**Task directions**
If a record holds a picture, leave the picture out, but write out everything else exactly.

**Information given**
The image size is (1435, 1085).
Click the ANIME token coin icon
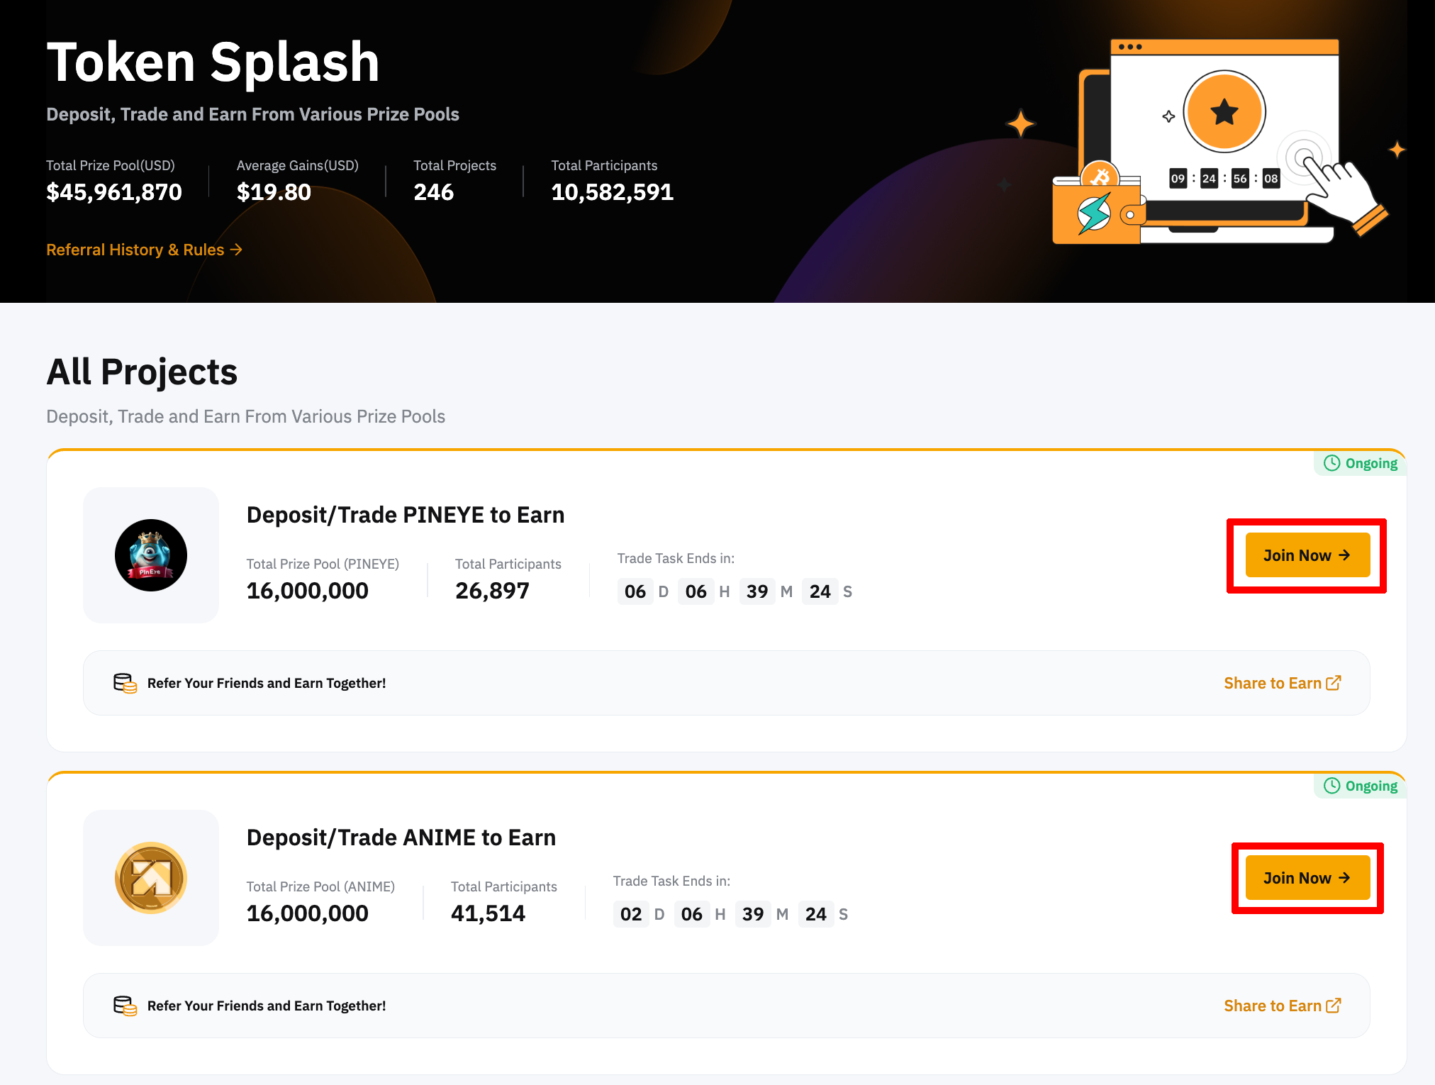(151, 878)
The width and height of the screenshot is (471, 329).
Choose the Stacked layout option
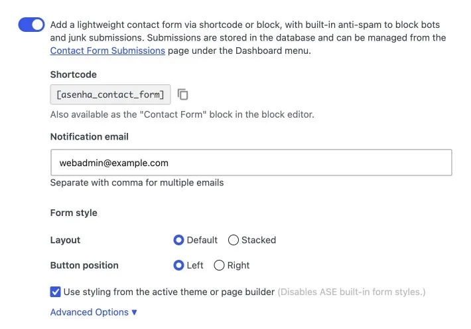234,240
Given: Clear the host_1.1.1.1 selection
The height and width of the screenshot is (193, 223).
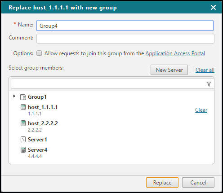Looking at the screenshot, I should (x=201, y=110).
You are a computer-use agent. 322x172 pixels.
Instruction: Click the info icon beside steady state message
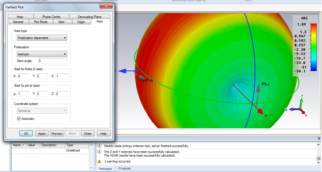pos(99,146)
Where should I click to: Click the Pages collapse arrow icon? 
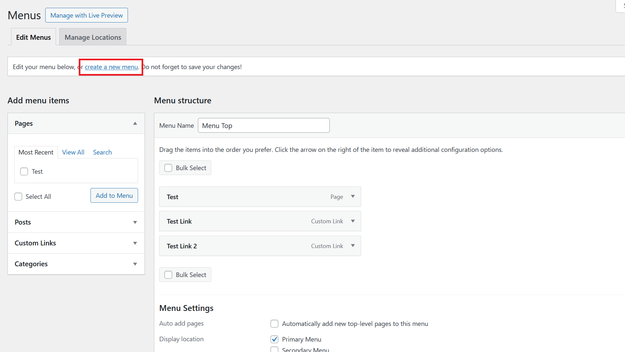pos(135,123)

**Solution to this task**
The image size is (1435, 1085).
Click the ANIME token coin icon
(151, 878)
The width and height of the screenshot is (471, 329).
Choose the Stacked layout option
234,240
Given: Clear the host_1.1.1.1 selection
The height and width of the screenshot is (193, 223).
Looking at the screenshot, I should (x=201, y=110).
You are a computer-use agent. 322x172 pixels.
Instruction: Click the info icon beside steady state message
pos(99,146)
Where should I click to: Click the Pages collapse arrow icon? 
pos(135,123)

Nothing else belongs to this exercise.